12 Dicembre 2007
Passo un’intera nottata davanti al computer. Non so come, finisco per inchiodarmi davanti alla serie animata di Neon Genesis Evangelion.
Ascoltare quella colonna sonora. Intercettare poche parole in giapponese e sorprendermi nel ricordare tutti i nomi dei personaggi della seria mi mette un senso di profonda malinconia. Come se l’importanza che quelle inutili passioni di ragazzo che avevo a 15 anni, fossero adesso le ultime cose belle e semplici da amare di un’adolescenza che non mi appartiene più.

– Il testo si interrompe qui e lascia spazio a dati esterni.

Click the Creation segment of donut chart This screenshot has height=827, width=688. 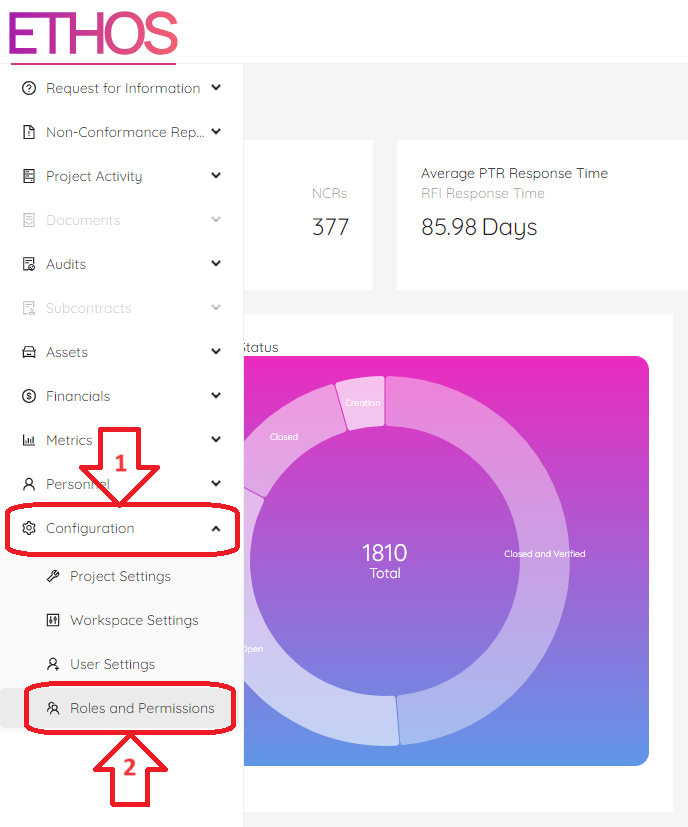(361, 400)
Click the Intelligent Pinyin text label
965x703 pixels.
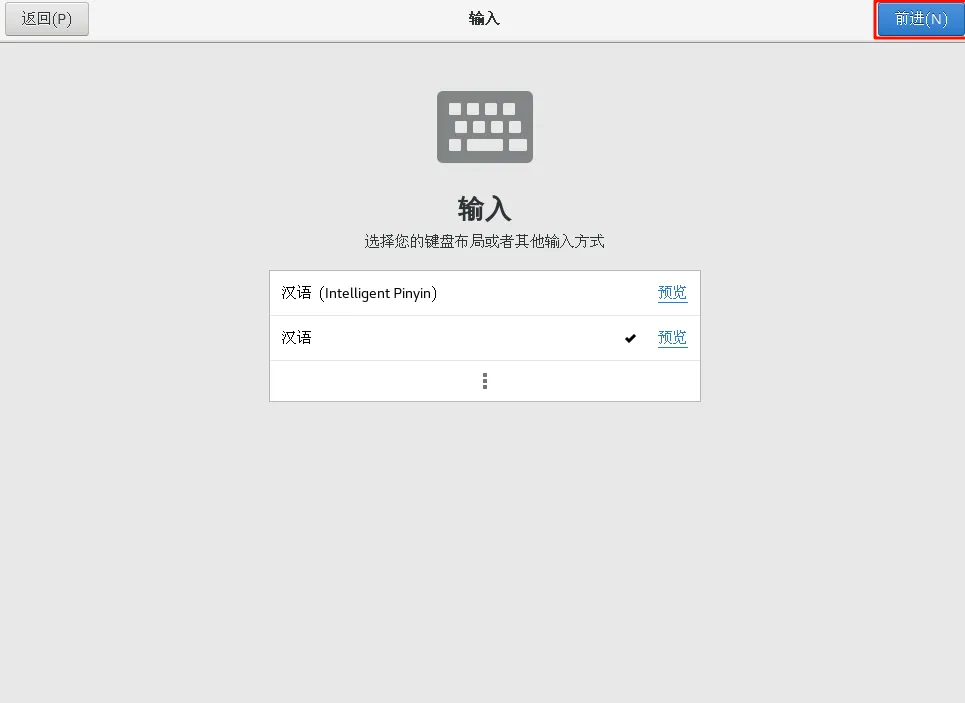[378, 293]
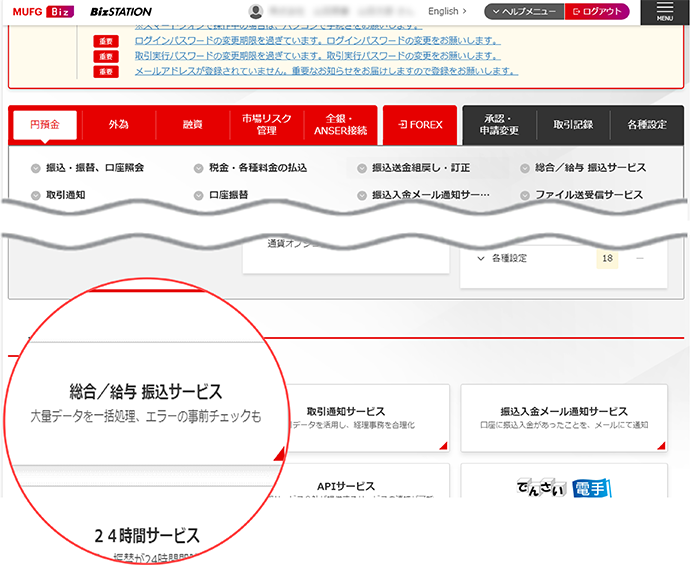690x565 pixels.
Task: Open the hamburger MENU icon
Action: point(664,12)
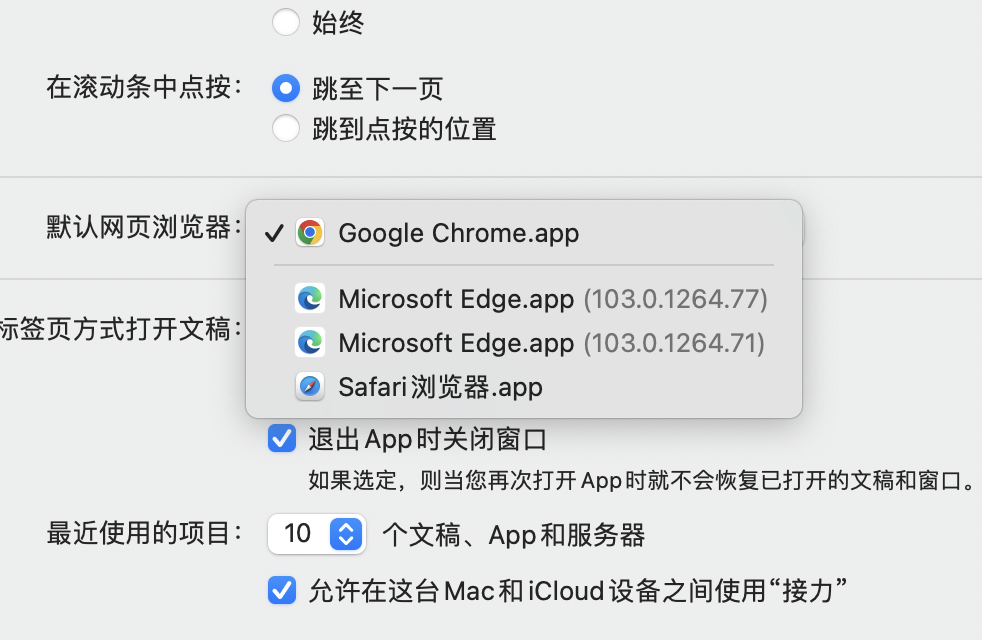Select the "跳至下一页" radio option

(286, 89)
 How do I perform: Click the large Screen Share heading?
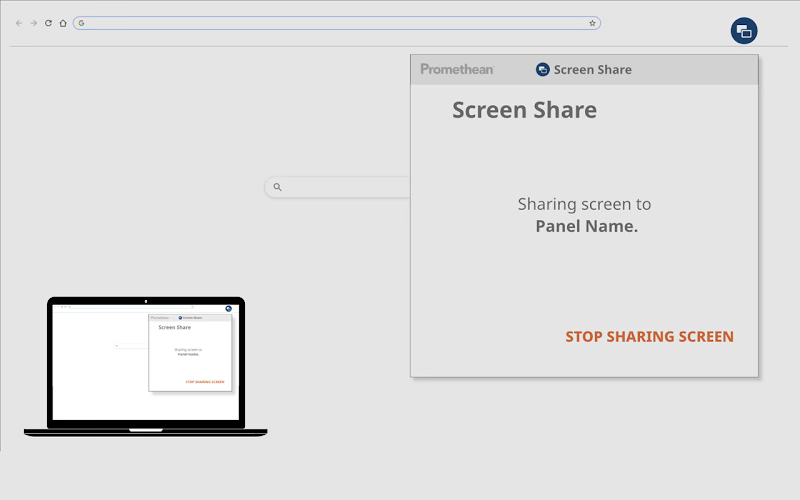524,110
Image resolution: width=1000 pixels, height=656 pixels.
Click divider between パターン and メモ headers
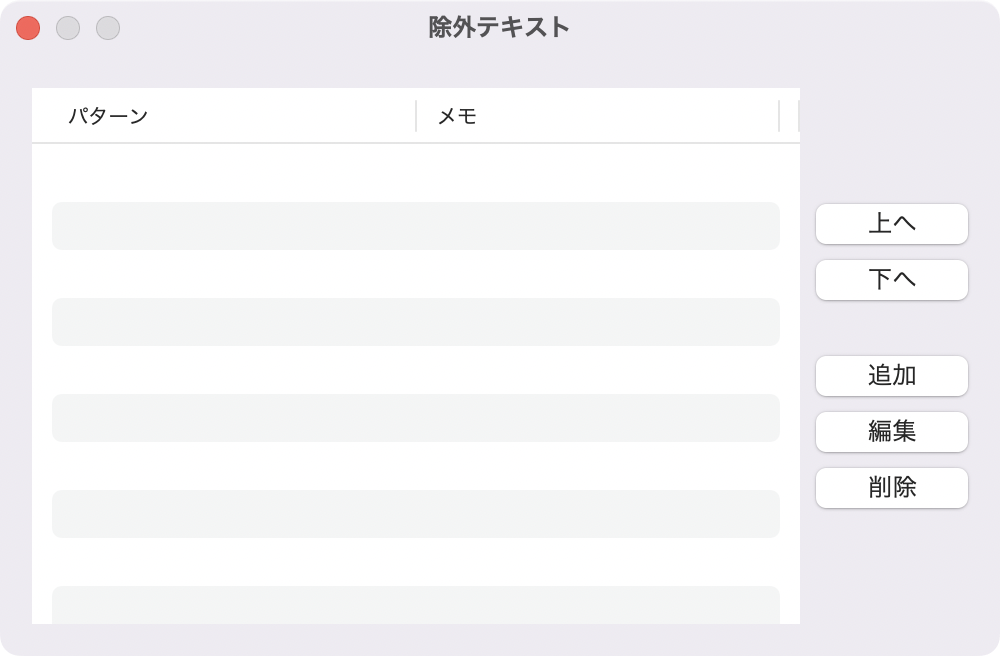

Come se guardassi al giovanotto che ero, con gli occhi di un uomo che vuole viverla ancora un’ultima volta.
Mio si sveglia per bere dell’acqua e mi scopre alle 4 ancora alzato che guardo i cartoni. Lei é giapponese e quella serie la conosce come gli italiani conosco il campionato di calcio. Si siede con me e, per un attimo, mi sento meglio. Basta la sua presenza a spezzare quello stato mentale che mi rendeva malinconico.
Le chiedo traduzioni istantanee, ma poi anche lei é stanca e ritorna a letto. E vorrei dirle di rimanere per aiutarmi a superare la serata senza danni emotivi. Ma come lo spieghi tutti il discorso che ho fatto ad una persona che ti conosce da pochi giorni?
Finisce la serie e io mi sento così irrequieto che non riesco a pensare di andare a letto. Rifocalizzo andando a cercare video di Fabrizio Meoni e per la prima volta scopro le sue grandi imprese.
Farò anche io la Parigi Dakar, mi dico.
Poi sorrido perché riconosco il tono con cui l’ho detto e non é il tono con cui mi decisi a fare il giro del mondo, ma é il tono con cui mi promettevo di fare chissà che cosa quando, a 15 anni, nella mia stanza chiusa a chiave, potevo decidere di voler fare qualunque cosa e, il giorno dopo, cambiare idea senza che la cosa mi toccasse minimamente.
Dormo fino all’inverosimile. Mauro é a letto malato. Mio é in casa. Io riprendo il mio lavoro in cerca del giubbotto. Ho ricevuto mail di risposta alle mie richieste.
Niente.
Il giubbotto non si trova. Decido di mettere da parte l’orgoglio e di chiedere a Clover se può aiutarmi. Mi rispondono chiedendomi di spiegare la situazione e così si accende un mortificato senso di speranza.
Sono in contatto con MisterHelmet.com che mi ricorda di scrivere un articolo.
Mi metto a lavorarci durante la serata, visto che nel pomeriggio io e Mauro (ancora malato) giochiamo a fare i bambini camminando a piedi nudi nel letto fangoso di un fiume ed arrampicandoci a 50 metri di altezza su un albero gigantesco.
Mentre siedo sul ramo più alto con lui, sorrido notando il senso poco familiare che l’altezza e l’oscillare dell’albero mi danno.
“Non sono più abituato a ‘ste cose”, dico a Mauro. E mi torna subito in mente quella sensazione di malinconia. Rivedo i miei pomeriggi con Michele nella fora, in cerca dell’albero perfetto su cui costruire l’ennesima casa o fortino.
Mauro parla e mi sforzo di ascoltarlo per non lasciare i miei ricordi prendere il sopravvento. Parliamo di amore e relazioni sentimentali. Ma nella macchia più in basso, fra una frase di Mauro e l’altra, io rivedo i capelli biondo albino di Michele e quelli miei mori che lo seguono nel bosco, mentre parliamo di gavettoni, cerbottane e trappole per gli intrusi.
Vuoto…..
Scendiamo dall’albero e mi sento meglio. Come se le vertigini e la paura che provavo in cima all’albero, in realtà fossero dovuto al senso di disequilibrio che si prova ogni qual volta ci si affaccia sul proprio passato.
Quel passato troppo distante per poterlo raggiungere senza compromettere quello che si é e si ha adesso.
Vado a letto dopo aver scritto l’articolo per MisterHelmet e, aiutandomi con il mio sarcasmo, mi sento un meglio nel credere che quello che sono adesso, se non altro, piace anche ad altre persone e non soltanto a me.